Sadullah ÇAĞLAR


Aşk Yaşamak Demektir

Sadullah ÇAĞLAR


Nazım Hikmet'in 120. doğum yıldönümü anısına

Sevmek ya da sevilmek hayata heyecan katar, sevmişsen mutlusun bu net. Socrates, bir kadını bütün sanatlara tercih ederim derken gerçeği söylüyordu.

İnsan güzelliği birlik ve ikili dostluk aynı zamanda ölümsüz aşkların başlangıcı ikili sevgiyi besler.

Tarih boyunca sevda, bazen çok acı ve çilelerle dolu bir bedel ödemek zorunda kaldı tıpkı leyla ile mecnun, aslı ile kerem aşkında olduğu gibi!..

Aşk kitapları acaba boşuna mı yazıldı, fuzuli destansal leyla ile mecnun eserinde ne yazmıştı gelin birlikte onu okuyalım,

Leyla sevdiği mecnuna, bak kays;

-şu gökteki yıldızlar şahidim olsun ki kalbime söz verdim senden başkasını sevmeyeceğim, biz artık ikimiz bir insanız.

Ben kendimi unuttum kays, ne olursun çölün sıcaklığında kendini üzme, hasta kalbin daha fazla senin acı çekmene dayanamaz.  

-leyla babam babana yani amcama ikimiz için yanına gitti. ama baban babamı kovdu. Benim senin deli oğluna verecek kızım yok dedi.

Haberim var kays, sen kendini helak etme.

Persli Öer Hayyam ne diyor,”senin aşkın yüzünden yüz türlü ıstıraba katlanırım” bu kararımı bozarsam cezamı çekmeye razıyım. Gönlüm isterdi ki ömrüm olsunda senin için ölünceye kadar ıstırap çekerim.

Sheakspeere Romeo-Julliette kitabında Juliette, bir baloda tanıştığı Romeoyu gördüğü zaman dadısına,

-Şu genç soylu kişi kim olduğunu öğren eğer evli ise gelin döşeğim kan olacak.

Sonuç meçhul sevgili öğrenen dadı genç julliete bu kişi düşmanımız mentegoma ailesinin biricik oğlu, amcasının kızı ile sözlü.

Bu aile amcanı öldürdüler artık arada kan davası var bu aileden sakın. Bunların adından bahsetme.

....

Görevin: Aşk üzerine yazıda adı geçen bütün sevgili çiftlerini sıralayın.

....

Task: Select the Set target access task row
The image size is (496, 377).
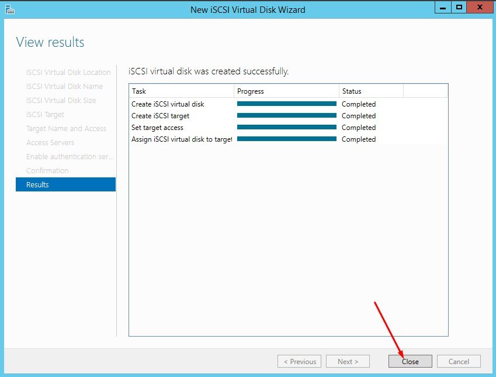Action: (158, 128)
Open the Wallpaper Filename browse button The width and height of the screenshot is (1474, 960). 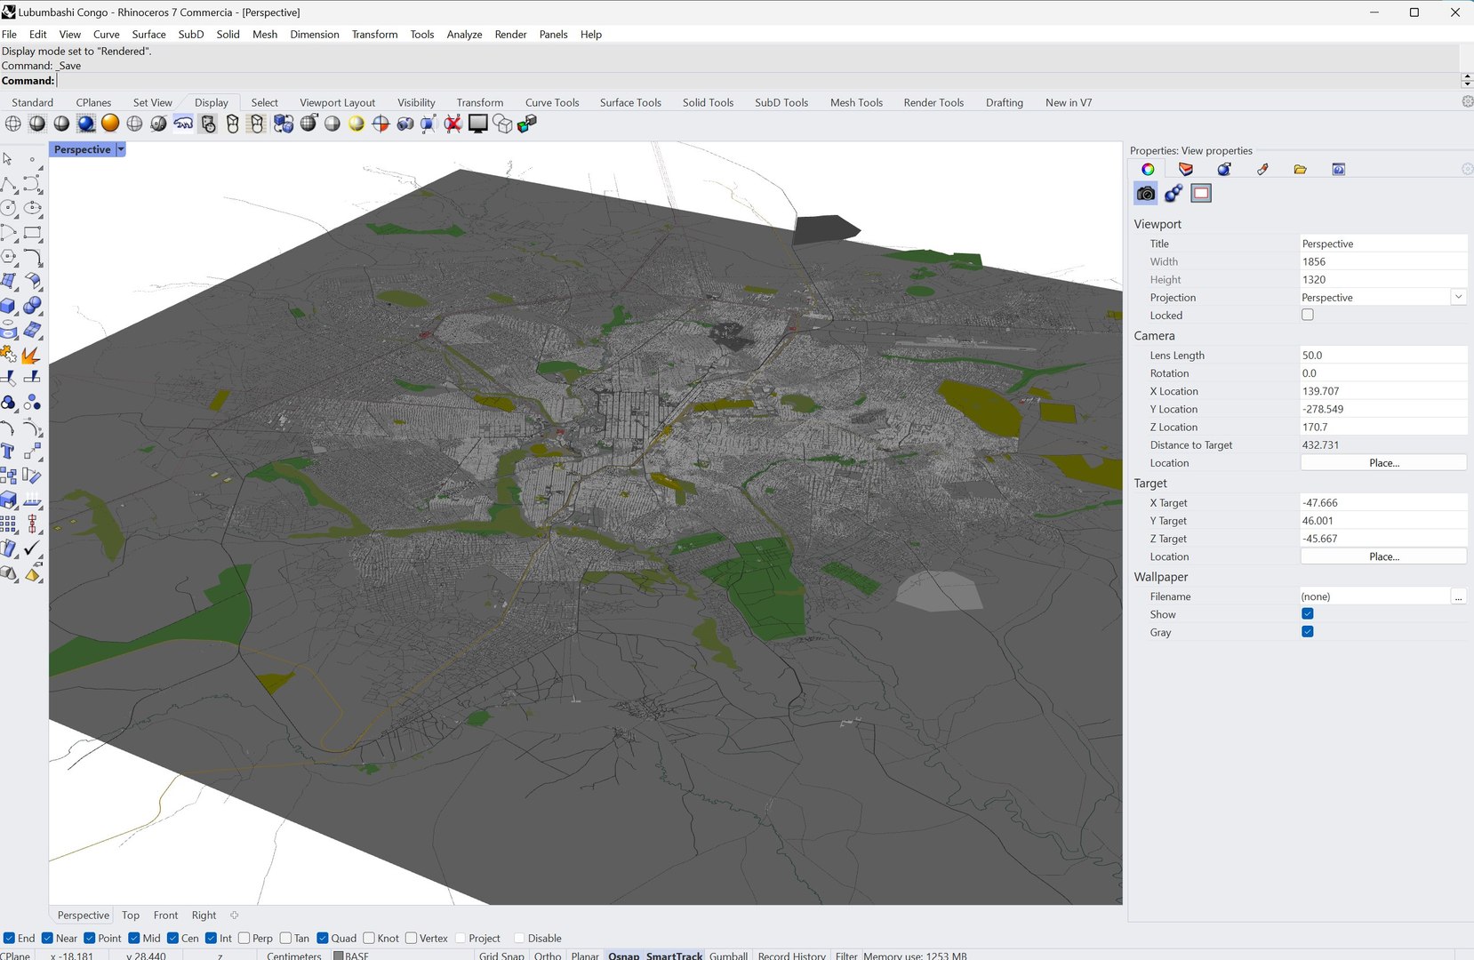pos(1458,596)
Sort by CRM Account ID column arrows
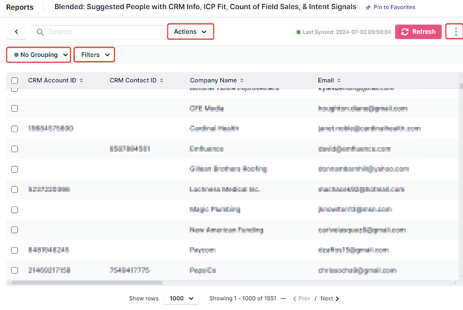 coord(81,80)
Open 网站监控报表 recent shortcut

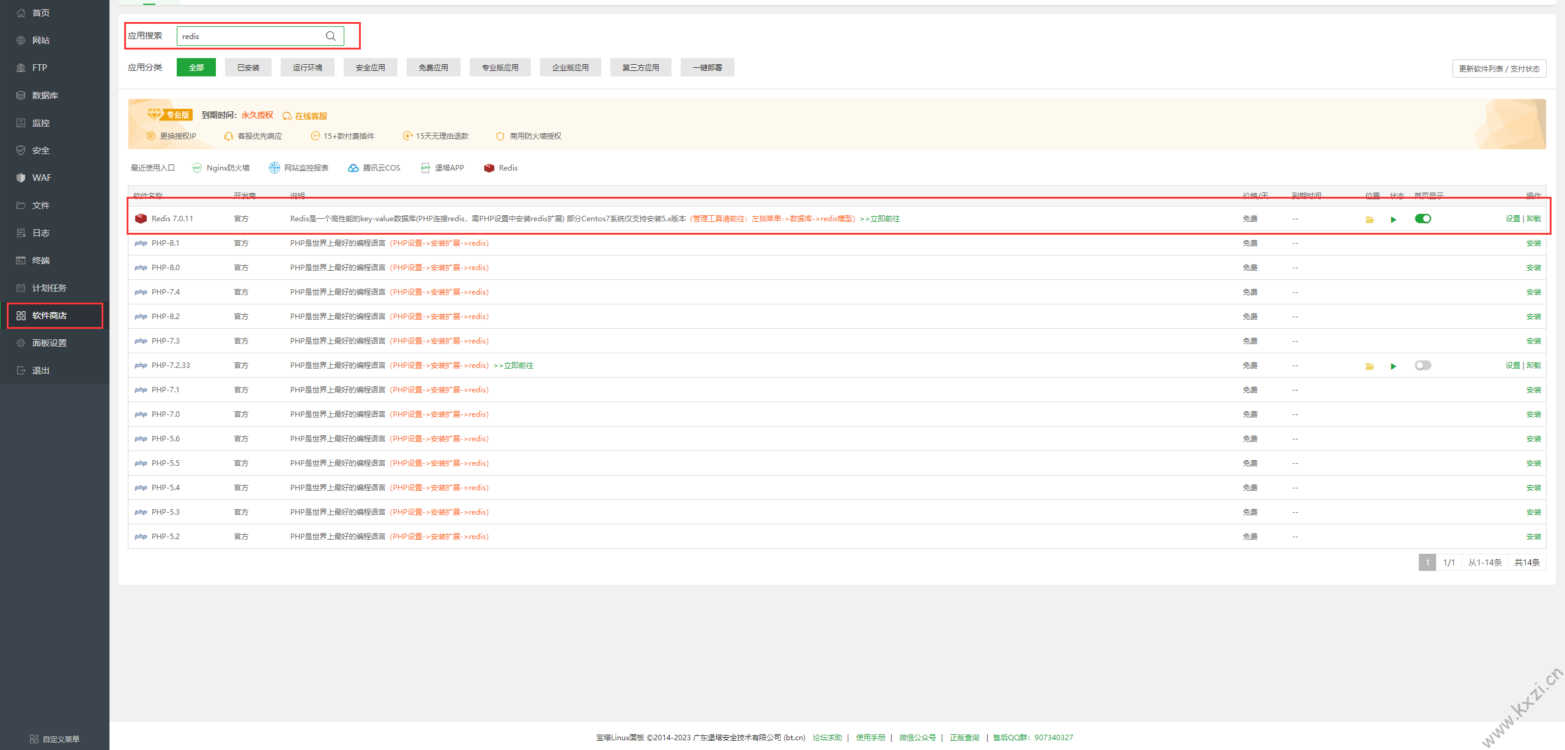click(299, 168)
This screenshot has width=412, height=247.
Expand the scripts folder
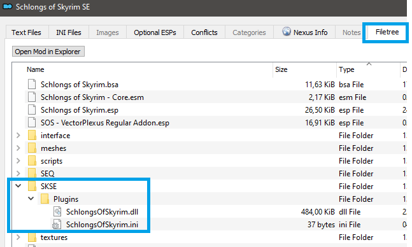click(x=18, y=160)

....

Alıştırma sonucu:
- Leyla ile Mecnun
- Aslı ile Kerem
- Romeo ile Juliette